また、最高裁判所長官も内閣の「指名」に基づいて天皇陛下が「任命」します。
つまり、日本では行政と司法のトップは天皇陛下が任命するということです。
ちなみに、立法のトップとなる衆議院議長や参議院議長は天皇陛下の任命ではなく、国会で選出されるといった形式になっています。
天皇陛下に任命された内閣総理大臣は国務大臣を指名し任命します(憲法第68条)。
ここでは天皇陛下は、内閣総理大臣が任命した国務大臣を認証するだけです。
ちなみに「認証」とは、認めて証明するといった意味です。
国務大臣がスキャンダルや不祥事を起こすと内閣総理大臣の任命責任が問われるのはこのためです。
また、下級裁判所の裁判官は最高裁判所の指名した者の名簿によって、内閣が任命します(憲法第80条)。
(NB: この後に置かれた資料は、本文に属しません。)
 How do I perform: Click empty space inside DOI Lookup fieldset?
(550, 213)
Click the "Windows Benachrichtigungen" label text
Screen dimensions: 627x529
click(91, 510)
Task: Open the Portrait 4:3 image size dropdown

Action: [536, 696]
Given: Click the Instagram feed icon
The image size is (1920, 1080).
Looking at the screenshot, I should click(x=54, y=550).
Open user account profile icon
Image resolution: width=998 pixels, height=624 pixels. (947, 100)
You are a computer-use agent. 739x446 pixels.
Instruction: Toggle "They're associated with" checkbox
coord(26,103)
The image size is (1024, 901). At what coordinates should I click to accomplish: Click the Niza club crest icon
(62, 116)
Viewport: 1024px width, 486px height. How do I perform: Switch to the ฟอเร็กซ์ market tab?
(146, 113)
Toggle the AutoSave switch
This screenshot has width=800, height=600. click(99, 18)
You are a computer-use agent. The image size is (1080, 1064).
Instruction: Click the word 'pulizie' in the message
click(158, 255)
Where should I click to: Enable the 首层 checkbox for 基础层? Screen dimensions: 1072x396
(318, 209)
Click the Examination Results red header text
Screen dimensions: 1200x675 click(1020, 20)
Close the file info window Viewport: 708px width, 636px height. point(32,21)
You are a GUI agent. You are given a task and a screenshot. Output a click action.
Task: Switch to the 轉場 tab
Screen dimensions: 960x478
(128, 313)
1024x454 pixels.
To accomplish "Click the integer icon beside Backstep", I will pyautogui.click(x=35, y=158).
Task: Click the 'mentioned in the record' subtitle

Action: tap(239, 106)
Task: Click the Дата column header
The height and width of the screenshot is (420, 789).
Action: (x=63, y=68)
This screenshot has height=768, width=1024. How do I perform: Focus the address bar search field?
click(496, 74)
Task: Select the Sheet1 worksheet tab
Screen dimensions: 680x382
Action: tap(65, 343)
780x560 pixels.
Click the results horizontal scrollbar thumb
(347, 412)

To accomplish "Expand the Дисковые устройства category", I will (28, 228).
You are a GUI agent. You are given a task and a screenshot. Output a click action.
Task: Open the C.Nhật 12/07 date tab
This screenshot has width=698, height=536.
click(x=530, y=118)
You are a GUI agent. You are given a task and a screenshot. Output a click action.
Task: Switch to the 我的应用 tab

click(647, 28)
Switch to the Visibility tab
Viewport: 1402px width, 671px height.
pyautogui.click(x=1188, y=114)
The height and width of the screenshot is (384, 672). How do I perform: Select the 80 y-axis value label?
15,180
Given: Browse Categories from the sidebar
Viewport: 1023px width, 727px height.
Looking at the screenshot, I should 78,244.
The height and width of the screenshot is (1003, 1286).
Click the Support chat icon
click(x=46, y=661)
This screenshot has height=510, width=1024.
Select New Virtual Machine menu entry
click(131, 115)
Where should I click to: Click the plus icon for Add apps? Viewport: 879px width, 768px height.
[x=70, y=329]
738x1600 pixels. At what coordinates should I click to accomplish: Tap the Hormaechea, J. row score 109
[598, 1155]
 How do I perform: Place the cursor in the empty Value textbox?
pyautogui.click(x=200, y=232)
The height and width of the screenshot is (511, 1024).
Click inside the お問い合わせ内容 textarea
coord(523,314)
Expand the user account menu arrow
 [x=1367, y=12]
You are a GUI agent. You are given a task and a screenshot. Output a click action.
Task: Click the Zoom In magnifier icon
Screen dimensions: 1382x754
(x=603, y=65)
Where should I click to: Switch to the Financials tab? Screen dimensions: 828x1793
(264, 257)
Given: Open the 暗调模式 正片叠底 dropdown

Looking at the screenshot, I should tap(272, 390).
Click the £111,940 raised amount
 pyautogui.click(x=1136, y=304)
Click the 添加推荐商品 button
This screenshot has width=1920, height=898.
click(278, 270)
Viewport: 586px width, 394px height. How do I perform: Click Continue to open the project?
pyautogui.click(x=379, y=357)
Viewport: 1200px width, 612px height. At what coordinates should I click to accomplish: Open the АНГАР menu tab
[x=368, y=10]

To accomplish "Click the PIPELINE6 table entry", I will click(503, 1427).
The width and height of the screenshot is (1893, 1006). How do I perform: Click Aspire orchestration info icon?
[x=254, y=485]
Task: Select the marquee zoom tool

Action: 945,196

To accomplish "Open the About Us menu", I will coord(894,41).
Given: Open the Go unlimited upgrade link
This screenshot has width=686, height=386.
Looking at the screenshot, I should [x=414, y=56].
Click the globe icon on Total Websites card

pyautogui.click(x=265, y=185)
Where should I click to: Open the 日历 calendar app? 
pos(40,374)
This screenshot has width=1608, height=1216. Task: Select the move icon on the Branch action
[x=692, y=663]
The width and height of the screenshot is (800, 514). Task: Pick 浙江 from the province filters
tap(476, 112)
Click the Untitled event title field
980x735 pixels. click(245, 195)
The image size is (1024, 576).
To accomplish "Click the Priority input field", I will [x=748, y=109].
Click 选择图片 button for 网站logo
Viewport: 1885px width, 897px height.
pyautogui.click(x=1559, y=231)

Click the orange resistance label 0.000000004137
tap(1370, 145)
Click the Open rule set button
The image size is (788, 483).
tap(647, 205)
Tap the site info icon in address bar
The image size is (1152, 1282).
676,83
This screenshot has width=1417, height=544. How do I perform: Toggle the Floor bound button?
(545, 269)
2.「選任」とは?「指名」「任命」との意味の違いは?
「選任」も広辞苑で調べます。
・ある人をえらんでその任に就かせること。
漢字のとおりなのですが、「選んで、任せる」といった意味ですね。
「任命」と似ているのですが、「任命」と「選任」の違いをまとめると、「任命」は「任せることを、命じる」で選ぶ過程がないのに対し、「選任」は「選んで、任せる」ですので選ぶ過程があるのです。
また、「選任」に「命じるがない」と思うかもしれませんが、「任じる」と「命じる」は辞書では同じ意味となっています。
つまり「選任」とは、「選らぶ=指名」+「任せる=任命」ということで、「指名」と「任命」の両方の意味が含まれているということになります。
また、「選任」は会社法にも出てきます。
会社法の第3節「役員お及び会計監査人の選任及び解任」の中の329条「役員及び会計監査人は、株主総会の決議によって選任する。」です。
「選任」された役員が役を解かれることを「解任」といいます。
「就任」と「着任」の違いについては、下の記事をご覧ください!
まとめ
以上が「指名」と「任命」の意味の違いや使い分けなどについてでした。
「指名」は「この人にやってもらおう」「この人がいいな」と選び指定すること、「任命」は「この役目を君に任せる」ということで「任せることを、命じる」という意味です。
日本国憲法では、内閣総理大臣を指名するのは国会ですが、任命するのは天皇陛下です。